Jede Nummer hat ihren eigenen Charakter. Es gibt „Free Time“ im ECM-Sound, es gibt die BeBop-Nummer „Rich Changes“, es gibt das fließende „El Escorial“, das polyrhythmische „Misconception“ und das liedhafte „For A Good Day“. Um was es sich auch handelt, die Band ist immer im Bilde.
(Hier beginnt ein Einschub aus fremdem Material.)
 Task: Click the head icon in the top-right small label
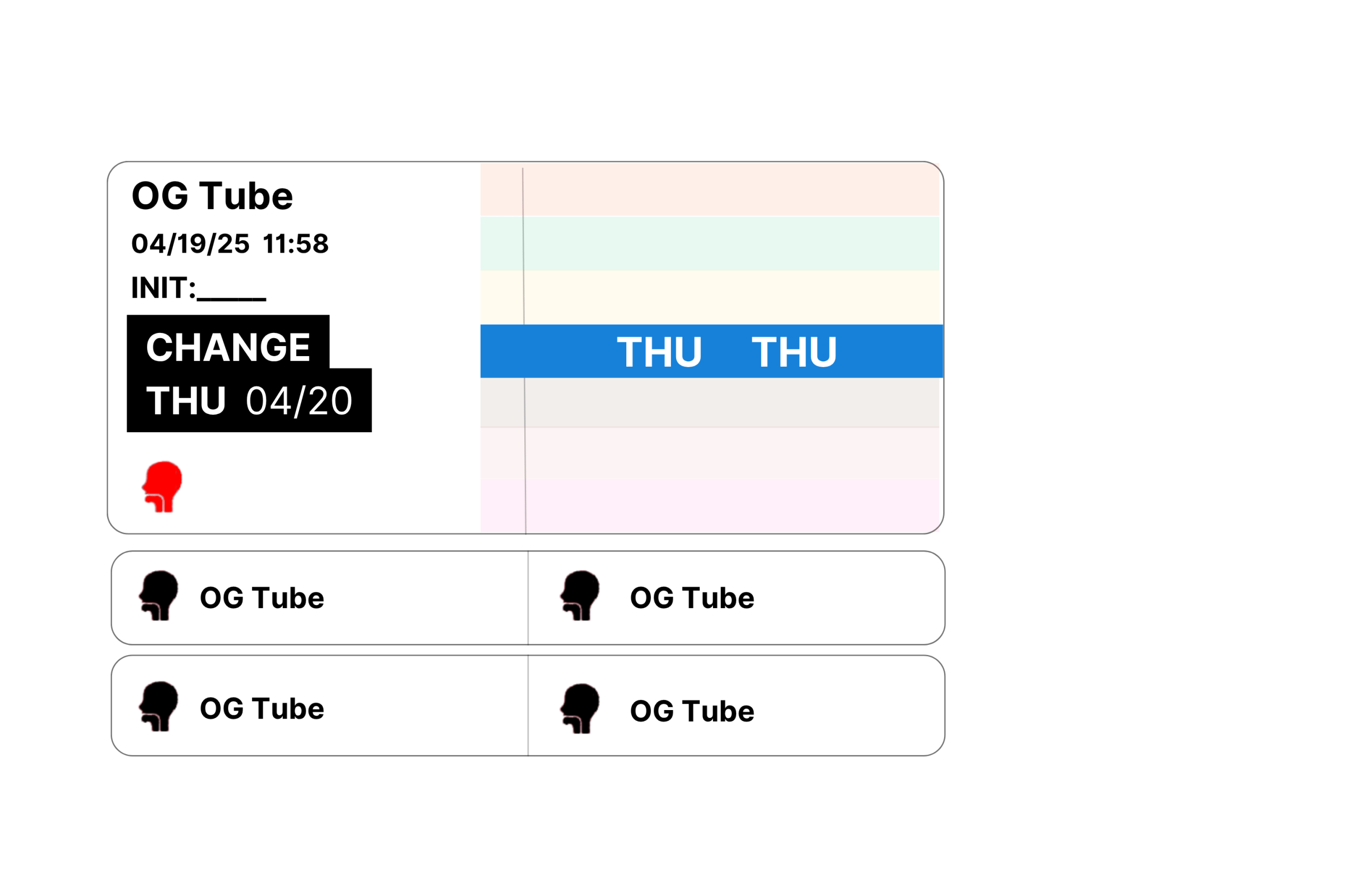click(580, 596)
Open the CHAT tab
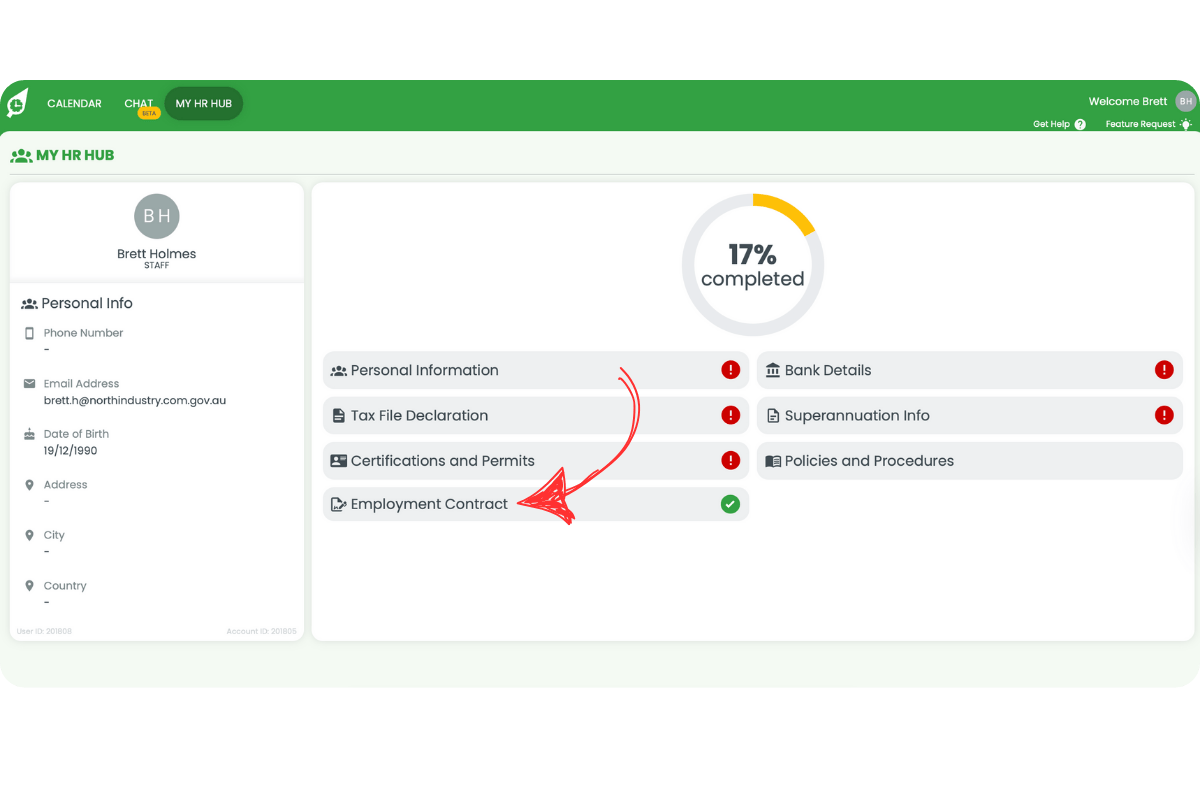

Gitarrist Alex Goodman, neben Wiening der auffälligste Akteur des Abends, lässt die Töne, dem frühen Pat Metheny nicht ganz unähnlich, in leicht verhallter Form in den Raum purzeln, Billy Test geht von klaren Linien aus und entwickelt daraus Spannungsbögen, die sich in übermütigen Tonkaskaden entladen, Johannes Felscher schlägt die Pflöcke ein, auf denen das gesamte Fundament ruht und Rich Perry konzentriert sich mit seinem spröden, aber sehr intensiven und gefühlvollen Ton ganz bewusst aufs Wesentliche.

Selten vergehen 100 Konzertminuten im Birdland so schnell wie an diesem Abend, denn mit jedem Takt gibt es Neues zu entdecken, ständig gilt es, die sich immer wieder verwischenden Nahtstellen zwischen ausnotierten und improvisierten Sequenzen zu verfolgen und natürlich die Bandleaderin selbst bei ihrem Tun zu beobachten, um ihr am Ende zu bescheinigen, dass sie es bereits in jungen Jahren zu echter Meisterschaft gebracht hat.